**Required work:**
(A) In the passage on Western Carolina University athletics, what name were the school's teams known by before they became the Catamounts?
(B) Carry the passage on Western Carolina University athletics forward, picking up after its final sentence.

Athletic teams of Western Carolina University

SoCon's logo in Western Carolina's colors

The Western Carolina Catamounts are the intercollegiate athletics teams that represent Western Carolina University. The Catamounts compete in the NCAA Division I as members of the Southern Conference. Western Carolina fields 16 varsity sports teams.

==Nickname==
The nickname Catamount derives from cats of the catamount variety, including the bobcat, that roams the southern Appalachian Mountains where the school is located. The nickname evolved from a contest that was held on campus in 1933. The school was called Western Carolina Teachers College at that time and its teams were known as "the Teachers". Everyone on campus was invited to participate, and the usual names were suggested: Bears, Indians, Panthers. However, the college wanted an unusual name; a name that few others had and that everyone would not copy. The contest came down to Mountain Boomers, a small ground squirrel that scampers about the woods and is extremely difficult to catch, and Catamounts. Catamounts was the favorite of head football coach C.C. Poindexter and was the nickname chosen. Poindexter wanted his players to be Catamounts with "fierce spirit, savage attacks, and lightning quick moves." Paws the Catamount is the official mascot of Western Carolina University. He appears at numerous events and functions across western North Carolina.

**Extracted material:**
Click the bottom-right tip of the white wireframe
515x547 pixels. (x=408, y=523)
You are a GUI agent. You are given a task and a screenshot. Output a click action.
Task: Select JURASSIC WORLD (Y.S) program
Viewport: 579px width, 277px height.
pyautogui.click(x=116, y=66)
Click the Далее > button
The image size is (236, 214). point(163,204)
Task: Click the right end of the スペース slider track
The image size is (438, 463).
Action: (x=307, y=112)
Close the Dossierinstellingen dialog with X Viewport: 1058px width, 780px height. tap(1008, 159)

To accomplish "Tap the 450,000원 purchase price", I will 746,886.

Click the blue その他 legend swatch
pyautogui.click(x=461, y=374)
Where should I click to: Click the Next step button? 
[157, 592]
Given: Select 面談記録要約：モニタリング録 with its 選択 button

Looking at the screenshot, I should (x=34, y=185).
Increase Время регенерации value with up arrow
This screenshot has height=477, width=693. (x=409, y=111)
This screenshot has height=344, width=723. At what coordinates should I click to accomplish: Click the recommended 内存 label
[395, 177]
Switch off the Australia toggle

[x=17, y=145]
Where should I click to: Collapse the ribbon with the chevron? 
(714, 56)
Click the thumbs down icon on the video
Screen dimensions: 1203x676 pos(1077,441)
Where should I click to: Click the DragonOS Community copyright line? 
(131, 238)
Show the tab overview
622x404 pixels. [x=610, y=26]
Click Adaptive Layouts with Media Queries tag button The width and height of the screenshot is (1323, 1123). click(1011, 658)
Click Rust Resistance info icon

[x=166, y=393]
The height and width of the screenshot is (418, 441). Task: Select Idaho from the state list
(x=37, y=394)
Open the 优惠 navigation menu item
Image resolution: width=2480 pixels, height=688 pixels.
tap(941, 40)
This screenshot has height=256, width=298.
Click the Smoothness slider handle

**Responses by task:**
(A) The Teachers

(B)
Western Carolina is the only football-playing school in the United States that uses the nickname Catamounts. The University of Vermont is the only other school with the moniker.

==Sports sponsored==
A member of the Southern Conference, Western Carolina sponsors teams in 6 men's and 8 women's NCAA sanctioned sports:

| Men's sports | Women's sports |
|---|---|
| Baseball | Basketball |
| Basketball | Cross country |
| Cross country | Golf |
| Football | Soccer |
| Golf | Softball |
| Track and field | Tennis |
|  | Track and field |
|  | Volleyball |

===Baseball===
- Head Coach: Alan Beck
- Stadium: Ronnie G. Childress Field at Hennon Stadium
- Southern Conference Championships: 23 (13 regular season; 10 tournament)
- NCAA Tournament Appearances: 12 (14–24 overall record)
- MLB Alumni: 10

The Catamounts baseball team has reached the NCAA tournament 12 times, including five straight years from 1985 to 1989, three straight years from 1992 to 1994, and four other times in 1997, 2003, 2007, and 2016. They have made it to the Regional Finals three times in 1992, 2003, and 2007.

===Men's basketball===

- Head Coach: Tim Craft
- Arena: Liston B. Ramsey Regional Activity Center
- Southern Conference Championships: 1 (1996)
- Southern Conference Division Titles: 3 (South, 1996; co-North, 2009 & 2011)
- NCAA Tournament Appearances: 1 (1996)
- NBA Alumni: 5

The Catamounts men's basketball team reached the NCAA tournament in 1996, where they dropped their only game against No.1 seed Purdue, 73–71. Western Carolina nearly became the first No.16 seed to beat a No.1 seed in the NCAA tournament, missing two shots in the final 11 seconds to tie the game.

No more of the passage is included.